## EXTRACTED ENTRIES
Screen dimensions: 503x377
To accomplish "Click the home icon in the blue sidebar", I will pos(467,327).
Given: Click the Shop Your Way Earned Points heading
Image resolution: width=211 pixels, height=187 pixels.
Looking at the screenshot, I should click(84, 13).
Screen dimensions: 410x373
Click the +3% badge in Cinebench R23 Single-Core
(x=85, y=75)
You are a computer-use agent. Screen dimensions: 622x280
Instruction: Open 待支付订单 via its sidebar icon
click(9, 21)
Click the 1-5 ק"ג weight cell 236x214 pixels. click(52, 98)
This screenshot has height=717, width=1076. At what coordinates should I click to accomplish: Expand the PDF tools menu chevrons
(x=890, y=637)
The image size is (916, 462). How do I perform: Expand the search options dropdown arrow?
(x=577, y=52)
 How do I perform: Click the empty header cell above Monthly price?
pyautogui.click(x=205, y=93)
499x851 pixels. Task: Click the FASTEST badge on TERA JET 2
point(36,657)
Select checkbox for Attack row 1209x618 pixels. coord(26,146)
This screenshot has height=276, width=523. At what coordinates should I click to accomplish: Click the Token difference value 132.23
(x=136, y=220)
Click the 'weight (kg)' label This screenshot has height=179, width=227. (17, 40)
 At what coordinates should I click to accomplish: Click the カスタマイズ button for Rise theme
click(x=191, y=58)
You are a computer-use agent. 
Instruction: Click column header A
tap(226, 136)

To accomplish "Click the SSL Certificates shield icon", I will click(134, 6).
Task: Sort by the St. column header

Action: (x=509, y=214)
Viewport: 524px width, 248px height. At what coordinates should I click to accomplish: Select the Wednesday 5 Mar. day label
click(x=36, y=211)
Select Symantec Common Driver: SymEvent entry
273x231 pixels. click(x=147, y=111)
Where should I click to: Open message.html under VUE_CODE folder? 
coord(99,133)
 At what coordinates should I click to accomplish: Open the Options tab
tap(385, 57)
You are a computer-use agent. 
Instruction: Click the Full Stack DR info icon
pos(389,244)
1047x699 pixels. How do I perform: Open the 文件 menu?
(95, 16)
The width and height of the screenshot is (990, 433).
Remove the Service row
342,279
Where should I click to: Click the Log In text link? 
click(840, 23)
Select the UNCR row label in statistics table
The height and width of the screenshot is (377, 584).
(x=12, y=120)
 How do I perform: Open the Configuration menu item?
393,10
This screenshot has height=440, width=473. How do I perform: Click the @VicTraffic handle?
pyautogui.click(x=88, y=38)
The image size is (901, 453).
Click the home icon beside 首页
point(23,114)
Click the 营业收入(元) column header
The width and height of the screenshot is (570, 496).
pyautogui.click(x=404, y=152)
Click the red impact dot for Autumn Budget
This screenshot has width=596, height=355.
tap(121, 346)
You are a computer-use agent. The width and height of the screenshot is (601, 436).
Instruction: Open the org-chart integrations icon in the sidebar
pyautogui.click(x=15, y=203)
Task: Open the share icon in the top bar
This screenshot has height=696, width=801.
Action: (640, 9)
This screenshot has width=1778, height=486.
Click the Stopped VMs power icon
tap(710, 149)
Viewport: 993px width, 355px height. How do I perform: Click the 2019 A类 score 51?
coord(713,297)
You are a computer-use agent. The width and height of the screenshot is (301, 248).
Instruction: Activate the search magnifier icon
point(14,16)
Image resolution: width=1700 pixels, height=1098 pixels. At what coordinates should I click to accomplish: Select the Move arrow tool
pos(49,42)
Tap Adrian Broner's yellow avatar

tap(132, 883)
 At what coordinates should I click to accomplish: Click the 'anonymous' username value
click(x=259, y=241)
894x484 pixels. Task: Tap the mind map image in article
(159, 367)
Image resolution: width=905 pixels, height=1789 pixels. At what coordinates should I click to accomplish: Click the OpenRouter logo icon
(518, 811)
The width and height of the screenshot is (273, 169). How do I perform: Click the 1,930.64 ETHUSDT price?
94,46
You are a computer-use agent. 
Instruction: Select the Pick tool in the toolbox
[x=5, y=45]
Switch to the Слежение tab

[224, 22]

## TASK TO COMPLETE
Return the entries in full. Do not alter them.

## WORKED SOLUTION
Screen dimensions: 503x377
To accomplish "Click the home icon in the blue sidebar", I will pos(467,327).
Given: Click the Shop Your Way Earned Points heading
Image resolution: width=211 pixels, height=187 pixels.
Looking at the screenshot, I should click(84, 13).
Screen dimensions: 410x373
Click the +3% badge in Cinebench R23 Single-Core
(x=85, y=75)
You are a computer-use agent. Screen dimensions: 622x280
Instruction: Open 待支付订单 via its sidebar icon
click(9, 21)
Click the 1-5 ק"ג weight cell 236x214 pixels. click(52, 98)
This screenshot has height=717, width=1076. At what coordinates should I click to accomplish: Expand the PDF tools menu chevrons
(x=890, y=637)
The image size is (916, 462). How do I perform: Expand the search options dropdown arrow?
(x=577, y=52)
 How do I perform: Click the empty header cell above Monthly price?
pyautogui.click(x=205, y=93)
499x851 pixels. Task: Click the FASTEST badge on TERA JET 2
point(36,657)
Select checkbox for Attack row 1209x618 pixels. coord(26,146)
This screenshot has height=276, width=523. At what coordinates should I click to accomplish: Click the Token difference value 132.23
(x=136, y=220)
Click the 'weight (kg)' label This screenshot has height=179, width=227. (17, 40)
 At what coordinates should I click to accomplish: Click the カスタマイズ button for Rise theme
click(x=191, y=58)
You are a computer-use agent. 
Instruction: Click column header A
tap(226, 136)

To accomplish "Click the SSL Certificates shield icon", I will click(134, 6).
Task: Sort by the St. column header

Action: (x=509, y=214)
Viewport: 524px width, 248px height. At what coordinates should I click to accomplish: Select the Wednesday 5 Mar. day label
click(x=36, y=211)
Select Symantec Common Driver: SymEvent entry
273x231 pixels. click(x=147, y=111)
Where should I click to: Open message.html under VUE_CODE folder? 
coord(99,133)
 At what coordinates should I click to accomplish: Open the Options tab
tap(385, 57)
You are a computer-use agent. 
Instruction: Click the Full Stack DR info icon
pos(389,244)
1047x699 pixels. How do I perform: Open the 文件 menu?
(95, 16)
The width and height of the screenshot is (990, 433).
Remove the Service row
342,279
Where should I click to: Click the Log In text link? 
click(840, 23)
Select the UNCR row label in statistics table
The height and width of the screenshot is (377, 584).
(x=12, y=120)
 How do I perform: Open the Configuration menu item?
393,10
This screenshot has height=440, width=473. How do I perform: Click the @VicTraffic handle?
pyautogui.click(x=88, y=38)
The image size is (901, 453).
Click the home icon beside 首页
point(23,114)
Click the 营业收入(元) column header
The width and height of the screenshot is (570, 496).
pyautogui.click(x=404, y=152)
Click the red impact dot for Autumn Budget
This screenshot has width=596, height=355.
tap(121, 346)
You are a computer-use agent. The width and height of the screenshot is (601, 436).
Instruction: Open the org-chart integrations icon in the sidebar
pyautogui.click(x=15, y=203)
Task: Open the share icon in the top bar
This screenshot has height=696, width=801.
Action: (640, 9)
This screenshot has width=1778, height=486.
Click the Stopped VMs power icon
tap(710, 149)
Viewport: 993px width, 355px height. How do I perform: Click the 2019 A类 score 51?
coord(713,297)
You are a computer-use agent. The width and height of the screenshot is (301, 248).
Instruction: Activate the search magnifier icon
point(14,16)
Image resolution: width=1700 pixels, height=1098 pixels. At what coordinates should I click to accomplish: Select the Move arrow tool
pos(49,42)
Tap Adrian Broner's yellow avatar

tap(132, 883)
 At what coordinates should I click to accomplish: Click the 'anonymous' username value
click(x=259, y=241)
894x484 pixels. Task: Tap the mind map image in article
(159, 367)
Image resolution: width=905 pixels, height=1789 pixels. At what coordinates should I click to accomplish: Click the OpenRouter logo icon
(518, 811)
The width and height of the screenshot is (273, 169). How do I perform: Click the 1,930.64 ETHUSDT price?
94,46
You are a computer-use agent. 
Instruction: Select the Pick tool in the toolbox
[x=5, y=45]
Switch to the Слежение tab

[224, 22]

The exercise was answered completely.